▸ **GIVEN REQUEST**: Extract the lines from the one containing "Tap the 能量饮料 potion card" through the one containing "coord(350,28)", both included, and repeat them as they appear, without any pictures.
--- Start RECORDS SUPPLIED ---
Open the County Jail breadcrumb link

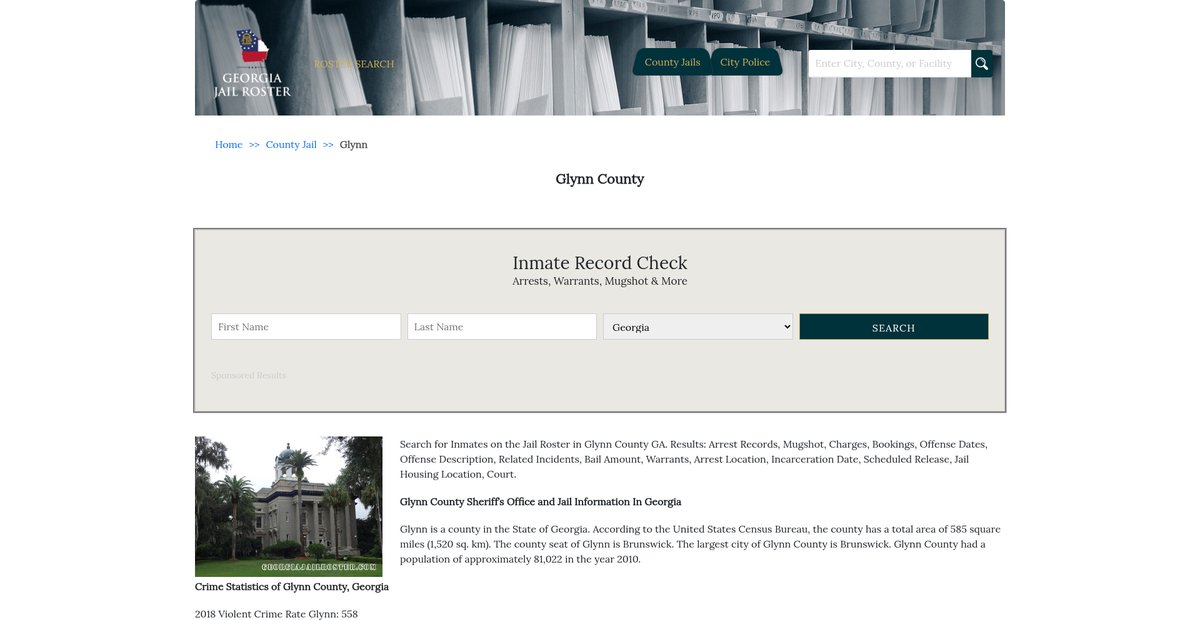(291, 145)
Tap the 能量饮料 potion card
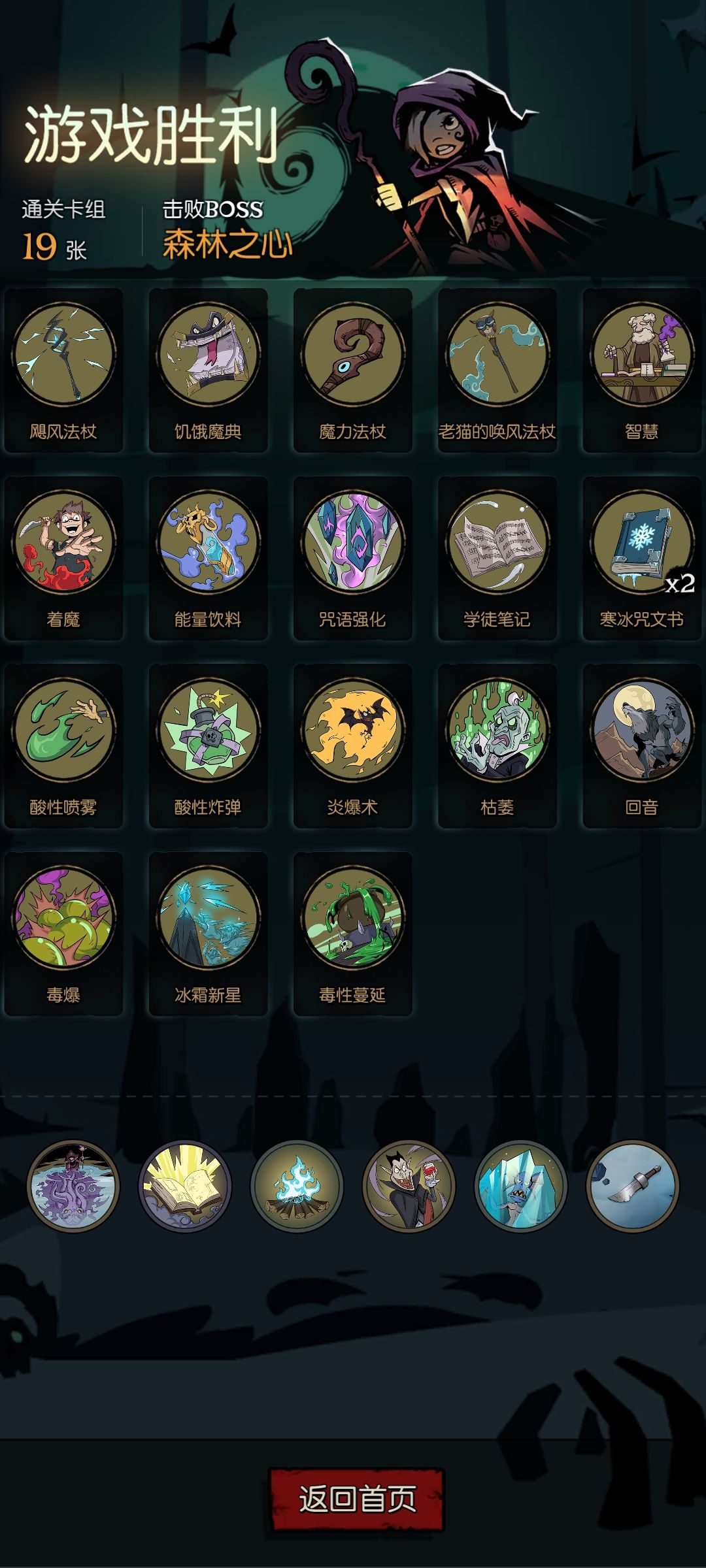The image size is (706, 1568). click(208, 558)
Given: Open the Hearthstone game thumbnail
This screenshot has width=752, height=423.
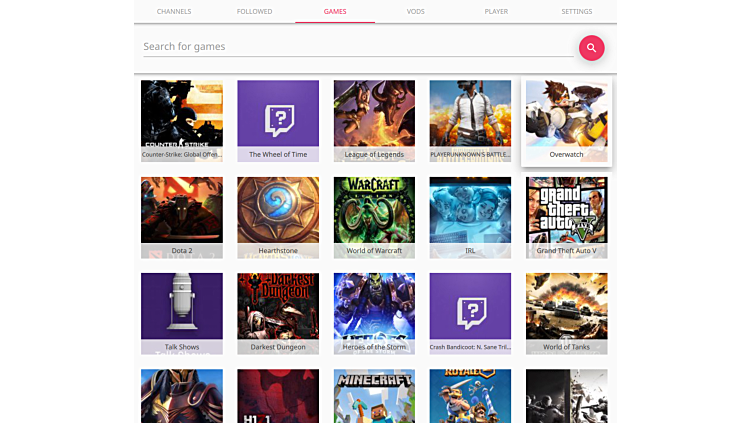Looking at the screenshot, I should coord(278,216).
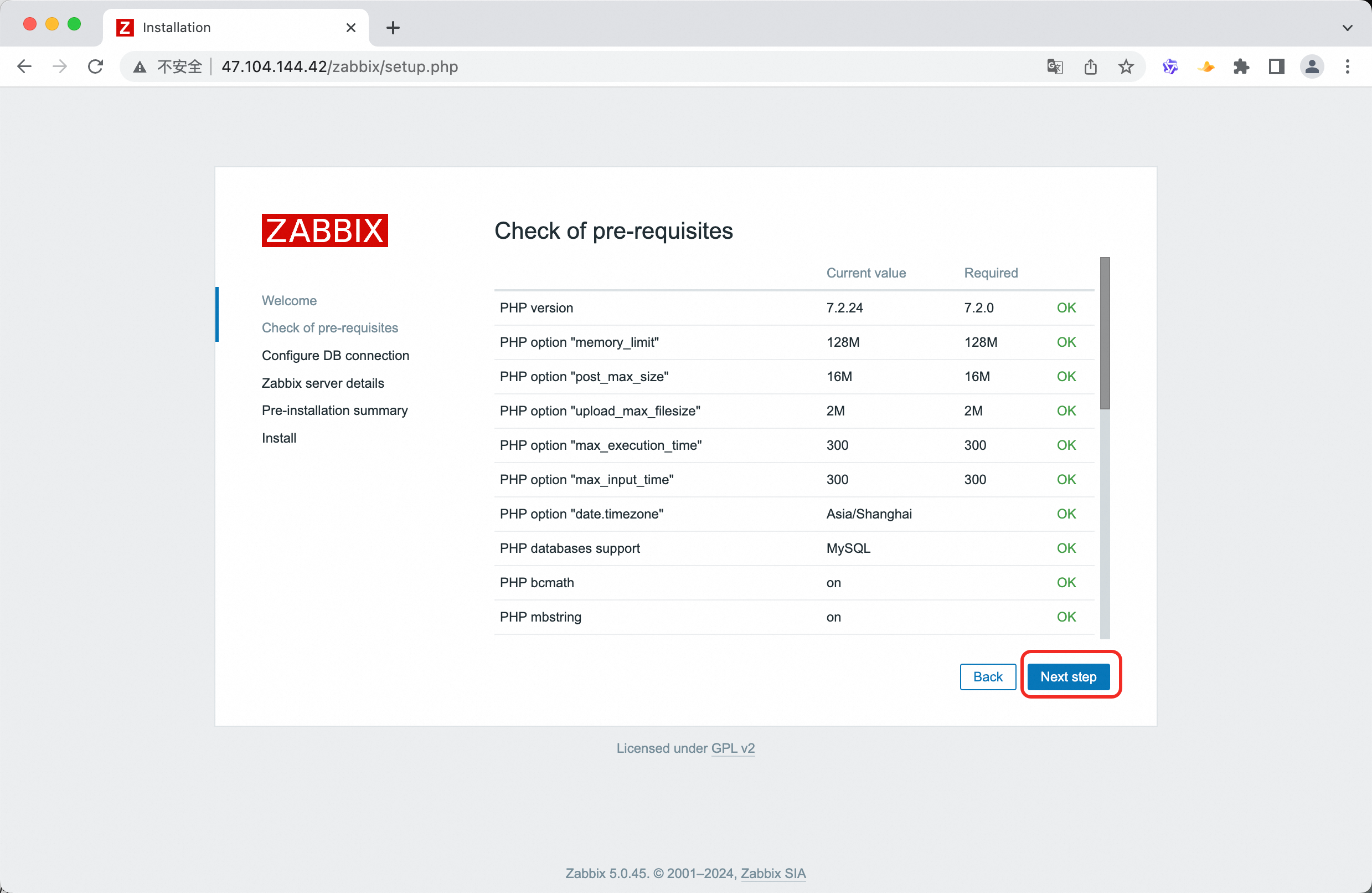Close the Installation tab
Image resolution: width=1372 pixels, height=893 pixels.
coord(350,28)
--- End RECORDS SUPPLIED ---
--- Start RECORDS SUPPLIED ---
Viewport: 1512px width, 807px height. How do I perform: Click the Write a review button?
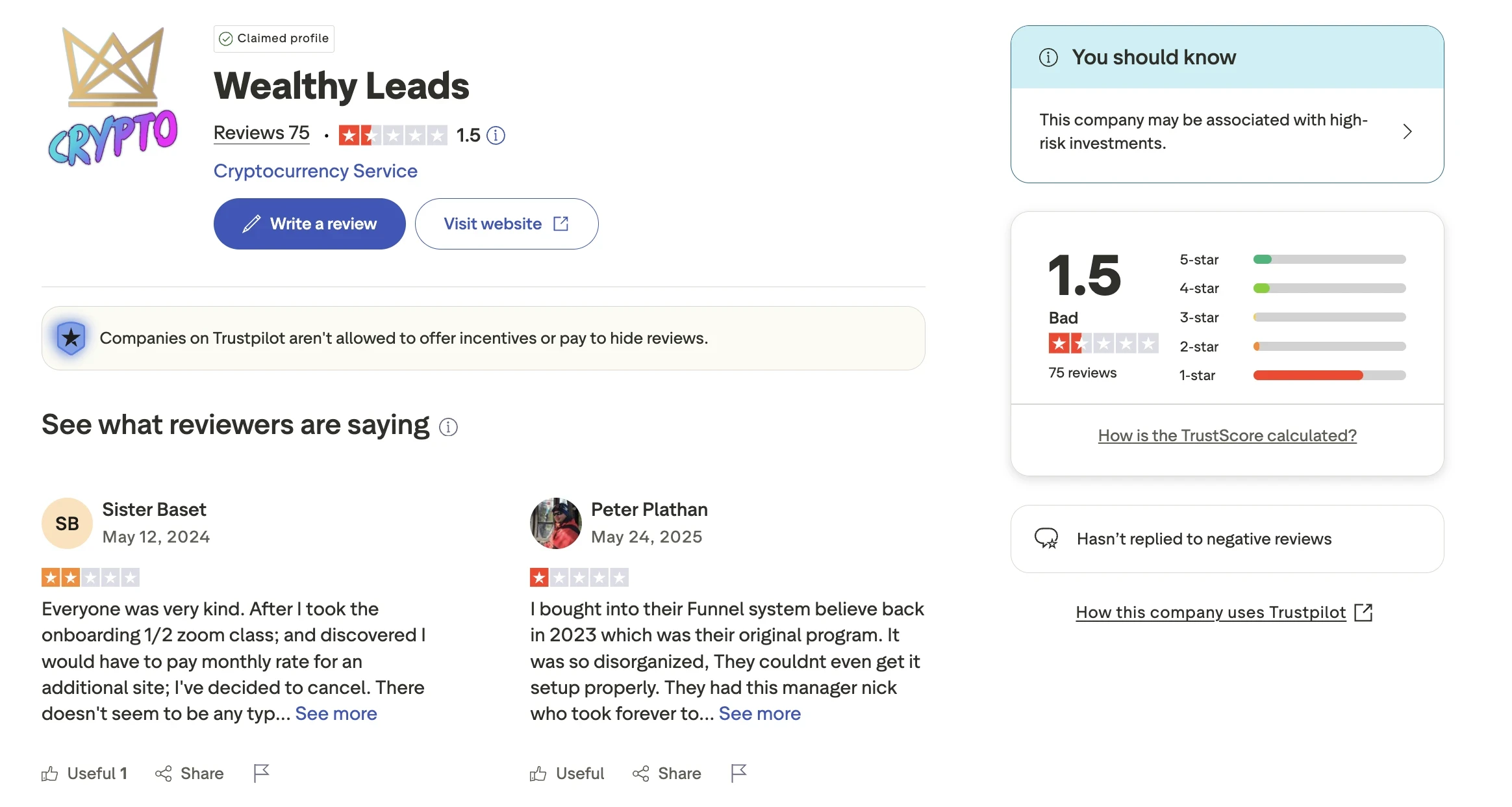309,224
--- End RECORDS SUPPLIED ---
▸ **SOLVED PROBLEM**:
Tap the 能量饮料 potion card
The image size is (706, 1568). click(208, 558)
Given: Open the Hearthstone game thumbnail
This screenshot has width=752, height=423.
Looking at the screenshot, I should coord(278,216).
Close the Installation tab
Image resolution: width=1372 pixels, height=893 pixels.
coord(350,28)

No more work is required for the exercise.